The simplest cross-tabulation uses `tabyl()`:
```r
prepared_data |>
tabyl(site, day28_status)
```
This produces counts of day 28 status within each site. To add row percentages:
```r
prepared_data |>
tabyl(site, day28_status) |>
adorn_percentages("row") |>
adorn_pct_formatting(digits = 1)
```
Row percentages answer the question: within each site, what percentage of participants fall into each day 28 status category? Column percentages answer a different question: within each day 28 status category, what percentage come from each site? The correct choice depends on the reporting question.
The following example creates a cross-tabulation of treatment arm by sex:
```r
prepared_data |>
tabyl(treatment_arm, sex_label) |>
adorn_totals("row") |>
adorn_percentages("row") |>
adorn_pct_formatting(digits = 1)
```
This may be useful for a baseline summary. However, the data manager should be careful not to overinterpret small differences. In randomized trials, baseline tables describe the sample; they are not usually intended to drive post-randomization decisions unless predefined procedures require it.

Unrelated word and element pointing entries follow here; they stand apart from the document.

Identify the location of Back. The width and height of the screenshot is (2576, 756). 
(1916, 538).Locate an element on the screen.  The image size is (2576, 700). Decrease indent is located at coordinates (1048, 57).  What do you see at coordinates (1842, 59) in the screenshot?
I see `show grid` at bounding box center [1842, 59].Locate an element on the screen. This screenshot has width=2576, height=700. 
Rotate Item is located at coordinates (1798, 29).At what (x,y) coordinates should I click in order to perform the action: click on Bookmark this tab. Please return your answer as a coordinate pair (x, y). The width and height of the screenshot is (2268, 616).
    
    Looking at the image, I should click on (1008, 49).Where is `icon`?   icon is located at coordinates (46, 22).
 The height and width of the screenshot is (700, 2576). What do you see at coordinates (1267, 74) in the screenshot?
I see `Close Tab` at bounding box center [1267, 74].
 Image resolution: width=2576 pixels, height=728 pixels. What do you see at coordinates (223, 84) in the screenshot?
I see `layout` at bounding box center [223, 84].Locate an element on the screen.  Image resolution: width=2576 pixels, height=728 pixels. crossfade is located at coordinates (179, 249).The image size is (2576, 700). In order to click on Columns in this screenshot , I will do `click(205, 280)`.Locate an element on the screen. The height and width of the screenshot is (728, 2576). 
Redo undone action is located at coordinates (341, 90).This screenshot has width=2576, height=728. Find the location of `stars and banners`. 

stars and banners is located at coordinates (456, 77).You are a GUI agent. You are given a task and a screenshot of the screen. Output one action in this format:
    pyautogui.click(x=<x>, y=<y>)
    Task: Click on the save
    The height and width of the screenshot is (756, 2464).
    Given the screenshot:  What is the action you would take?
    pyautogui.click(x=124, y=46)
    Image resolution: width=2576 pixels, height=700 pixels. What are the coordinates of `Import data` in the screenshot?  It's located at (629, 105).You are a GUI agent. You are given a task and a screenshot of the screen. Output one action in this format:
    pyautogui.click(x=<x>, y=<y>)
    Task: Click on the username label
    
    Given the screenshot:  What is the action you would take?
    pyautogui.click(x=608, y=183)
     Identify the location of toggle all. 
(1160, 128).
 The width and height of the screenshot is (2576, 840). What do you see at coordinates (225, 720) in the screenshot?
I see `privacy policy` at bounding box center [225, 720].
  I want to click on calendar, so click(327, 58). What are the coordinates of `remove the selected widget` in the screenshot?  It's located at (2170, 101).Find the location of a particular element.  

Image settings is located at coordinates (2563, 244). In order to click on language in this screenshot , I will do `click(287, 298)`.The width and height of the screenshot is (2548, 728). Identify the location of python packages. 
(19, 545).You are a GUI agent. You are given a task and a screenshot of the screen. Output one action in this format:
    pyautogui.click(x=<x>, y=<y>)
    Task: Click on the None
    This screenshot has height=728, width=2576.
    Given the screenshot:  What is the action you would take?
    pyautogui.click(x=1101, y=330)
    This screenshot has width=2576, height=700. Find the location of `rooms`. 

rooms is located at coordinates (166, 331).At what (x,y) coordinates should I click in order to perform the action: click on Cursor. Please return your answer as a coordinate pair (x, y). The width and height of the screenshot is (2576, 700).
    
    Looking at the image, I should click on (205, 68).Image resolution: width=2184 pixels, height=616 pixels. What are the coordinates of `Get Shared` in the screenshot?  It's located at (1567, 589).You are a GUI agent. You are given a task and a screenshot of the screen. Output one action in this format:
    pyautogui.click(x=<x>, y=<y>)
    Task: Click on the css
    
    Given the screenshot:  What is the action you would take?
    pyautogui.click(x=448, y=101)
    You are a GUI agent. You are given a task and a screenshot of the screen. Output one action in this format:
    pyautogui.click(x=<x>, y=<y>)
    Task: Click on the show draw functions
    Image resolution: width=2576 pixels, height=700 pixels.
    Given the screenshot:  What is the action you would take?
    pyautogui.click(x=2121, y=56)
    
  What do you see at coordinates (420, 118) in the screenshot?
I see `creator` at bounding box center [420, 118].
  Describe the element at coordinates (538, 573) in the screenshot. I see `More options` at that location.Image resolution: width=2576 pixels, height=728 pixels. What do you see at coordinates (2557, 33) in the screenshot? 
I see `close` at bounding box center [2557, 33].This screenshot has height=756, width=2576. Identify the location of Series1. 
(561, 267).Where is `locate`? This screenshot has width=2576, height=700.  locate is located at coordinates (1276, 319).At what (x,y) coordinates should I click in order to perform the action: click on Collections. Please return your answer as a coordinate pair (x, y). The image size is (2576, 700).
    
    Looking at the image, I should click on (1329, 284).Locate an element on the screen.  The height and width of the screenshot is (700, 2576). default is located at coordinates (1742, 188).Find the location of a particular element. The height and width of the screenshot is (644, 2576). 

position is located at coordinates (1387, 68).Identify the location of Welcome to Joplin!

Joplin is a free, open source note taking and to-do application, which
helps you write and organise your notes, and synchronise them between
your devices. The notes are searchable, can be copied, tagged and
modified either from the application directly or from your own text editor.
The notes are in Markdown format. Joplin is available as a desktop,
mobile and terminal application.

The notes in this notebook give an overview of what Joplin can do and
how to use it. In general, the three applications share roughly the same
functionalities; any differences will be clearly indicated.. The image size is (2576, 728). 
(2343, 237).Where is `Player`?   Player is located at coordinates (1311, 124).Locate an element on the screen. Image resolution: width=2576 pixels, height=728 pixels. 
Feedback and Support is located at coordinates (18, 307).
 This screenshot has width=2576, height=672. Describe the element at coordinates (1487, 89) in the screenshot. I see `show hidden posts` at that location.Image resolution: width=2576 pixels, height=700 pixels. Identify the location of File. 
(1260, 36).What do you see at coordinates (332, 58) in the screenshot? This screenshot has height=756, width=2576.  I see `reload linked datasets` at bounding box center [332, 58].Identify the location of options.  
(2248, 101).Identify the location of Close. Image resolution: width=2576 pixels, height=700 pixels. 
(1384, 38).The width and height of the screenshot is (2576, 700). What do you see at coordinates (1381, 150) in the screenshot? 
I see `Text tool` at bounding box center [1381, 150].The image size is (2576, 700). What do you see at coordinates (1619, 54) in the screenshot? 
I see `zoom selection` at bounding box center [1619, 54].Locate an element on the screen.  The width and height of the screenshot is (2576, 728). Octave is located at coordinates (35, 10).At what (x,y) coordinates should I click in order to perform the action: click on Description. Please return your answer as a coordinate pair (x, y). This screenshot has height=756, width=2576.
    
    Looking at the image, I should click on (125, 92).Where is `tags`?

Cross-tabulations can also reveal data quality problems:
```r
prepared_data |>
tabyl(site, visit_status) |>
adorn_totals(c("row", "col"))
```
If one site has many `Pending` visits while other sites have few, the issue may be delayed data entry, true workflow differences, or misunderstanding of visit status coding. The table points to a question; it does not answer the question by itself.
For more controlled reporting, cross-tabulations can be built using `count()` and `group_by()`:
```r
visit_status_by_site <- prepared_data |>
count(site, visit_status, name = "n") |>
group_by(site) |>
mutate(
site_total = sum(n),
percent = round(100 * n / site_total, 1)
) |>
ungroup()
visit_status_by_site
```
This long-format table is often easier to export, join, plot, or use in dashboards than a wide cross-tabulation. The appropriate format depends on the next step.
| Percentage type | Denominator | Example question |
|---|---|---|
| Row percentage | Row total | Within each site, what proportion of participants completed day 28? |
| Column percentage | Column total | Among participants with missing day 28 outcomes, which sites do they come from? |
| Overall percentage | Grand total | What proportion of all participants have completed day 28? |
| Due denominator | Participants expected to have data | Among participants whose day 28 visit is due, what proportion is missing? |
The denominator should be shown or explained in any table intended for decision-making. Many misunderstandings in clinical reporting arise not from complex statistics, but from unclear denominators.